Chowdhury Surid Mohammad, Daood Nada J, Lewis Katherine R, Salam Rayhanus, Zhu Hao, Busschaert Nathalie
Department of Chemistry, Tulane University New Orleans Louisiana 70118 USA
Center for Biomedical Informatics and Genomics, Tulane University New Orleans Louisiana 70112 USA
Digit Discov. 2025 Aug 13. doi: 10.1039/d5dd00140d.

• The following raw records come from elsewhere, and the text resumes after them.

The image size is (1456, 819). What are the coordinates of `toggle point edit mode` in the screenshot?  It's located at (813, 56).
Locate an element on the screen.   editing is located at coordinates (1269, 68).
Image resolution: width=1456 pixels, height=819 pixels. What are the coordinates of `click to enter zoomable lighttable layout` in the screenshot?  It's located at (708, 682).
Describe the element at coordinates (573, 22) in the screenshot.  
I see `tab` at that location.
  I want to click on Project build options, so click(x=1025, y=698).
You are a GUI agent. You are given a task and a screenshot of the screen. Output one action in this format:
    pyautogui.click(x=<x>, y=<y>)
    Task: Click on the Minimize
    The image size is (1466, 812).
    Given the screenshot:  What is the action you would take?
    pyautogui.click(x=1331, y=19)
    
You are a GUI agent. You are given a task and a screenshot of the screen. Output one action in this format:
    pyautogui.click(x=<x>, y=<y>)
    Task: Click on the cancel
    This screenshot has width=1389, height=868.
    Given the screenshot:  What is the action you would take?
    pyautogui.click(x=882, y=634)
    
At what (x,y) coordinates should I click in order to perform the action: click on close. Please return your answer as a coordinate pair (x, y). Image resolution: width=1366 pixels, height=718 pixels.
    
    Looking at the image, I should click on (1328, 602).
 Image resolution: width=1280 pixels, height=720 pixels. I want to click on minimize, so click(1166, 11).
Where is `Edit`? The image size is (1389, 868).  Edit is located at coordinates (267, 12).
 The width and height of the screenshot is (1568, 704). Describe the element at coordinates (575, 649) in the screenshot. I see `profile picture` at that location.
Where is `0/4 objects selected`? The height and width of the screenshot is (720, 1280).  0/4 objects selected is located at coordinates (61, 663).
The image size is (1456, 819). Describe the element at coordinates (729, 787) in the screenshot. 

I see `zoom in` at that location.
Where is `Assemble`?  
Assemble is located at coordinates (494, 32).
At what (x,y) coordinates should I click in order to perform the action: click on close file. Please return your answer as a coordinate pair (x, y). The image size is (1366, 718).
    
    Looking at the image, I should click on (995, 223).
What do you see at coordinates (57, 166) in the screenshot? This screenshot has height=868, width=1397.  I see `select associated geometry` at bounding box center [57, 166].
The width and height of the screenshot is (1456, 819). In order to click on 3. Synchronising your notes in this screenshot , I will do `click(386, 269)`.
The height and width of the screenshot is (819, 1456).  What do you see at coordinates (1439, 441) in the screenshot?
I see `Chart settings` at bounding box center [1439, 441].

The development of synthetic compounds capable of transporting chloride anions across biological membranes has become an intensive research field in the last two decades. Progress is driven by the desire to develop treatments for chloride transport related diseases (, cystic fibrosis), cancer or bacterial infections. In this manuscript, we use high-throughput screening and machine learning to identify novel scaffolds, and to find the molecular features needed to achieve potent chloride transport that can be generalized across diverse chemotypes. 1894 compounds were tested, 59 of which had confirmed transmembrane chloride transport ability. A machine learning (ML) binary classification model indicated that MolLog is the most important feature to predict transport ability, but it is not sufficient by itself. The best ML model was able to identify potential chloride transporters from the DrugBank database and the predictions were experimentally validated. These insights can provide other researchers with inspiration and guidelines to develop ever more potent chloride transporters.
在过去二十年中,能够跨生物膜转运氯离子的合成化合物的开发已成为一个密集研究领域。推动这一进展的是开发与氯离子转运相关疾病(如囊性纤维化)、癌症或细菌感染治疗方法的愿望。在本手稿中,我们使用高通量筛选和机器学习来识别新型支架,并找到实现有效氯离子转运所需的分子特征,这些特征可以推广到不同的化学类型。测试了1894种化合物,其中59种具有确认的跨膜氯离子转运能力。一个机器学习(ML)二元分类模型表明,MolLog是预测转运能力最重要的特征,但仅凭它并不足够。最佳的ML模型能够从DrugBank数据库中识别潜在的氯离子转运体,并且这些预测经过了实验验证。这些见解可以为其他研究人员提供灵感和指导,以开发更有效的氯离子转运体。